Hocking regularly contributes to blogs and discussion boards, touting favorite authors. She recently noted on her own blog how her distinctively embellished laptop has been in lots of photos and she thought that the company that makes such decals, Gelaskins.com, should get a shout-out.
Fellow bloggers are key to her success. "I am fortunate enough to write in a genre where they work very hard for you if they like you," she said. "Once they liked me, they really worked on talking about [her work] on their blogs, and having interviews and giveaways."
A folk hero seeks legitimacy
Among Amazon's top 100 paid books for Kindle, seven are by Hocking. Hewing to genre, however, doesn't mean that the books are easily written.
"I outline a lot," she said. "It takes me three or four weeks to sit down and write." Her books run to about 300 pages. When she's on a roll, she can write 10,000 words a day, maybe more, depending on her Red Bull consumption.
++++++
* [TASK DIRECTIONS] Write out the passage about Hocking and her books word for word, from start to finish.

* [STORED DATA]
++++++
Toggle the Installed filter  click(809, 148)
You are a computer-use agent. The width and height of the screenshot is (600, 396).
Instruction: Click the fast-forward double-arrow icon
++++++
* [SOLVED EXERCISE]
Hocking regularly contributes to blogs and discussion boards, touting favorite authors. She recently noted on her own blog how her distinctively embellished laptop has been in lots of photos and she thought that the company that makes such decals, Gelaskins.com, should get a shout-out.
Fellow bloggers are key to her success. "I am fortunate enough to write in a genre where they work very hard for you if they like you," she said. "Once they liked me, they really worked on talking about [her work] on their blogs, and having interviews and giveaways."
A folk hero seeks legitimacy
Among Amazon's top 100 paid books for Kindle, seven are by Hocking. Hewing to genre, however, doesn't mean that the books are easily written.
"I outline a lot," she said. "It takes me three or four weeks to sit down and write." Her books run to about 300 pages. When she's on a roll, she can write 10,000 words a day, maybe more, depending on her Red Bull consumption.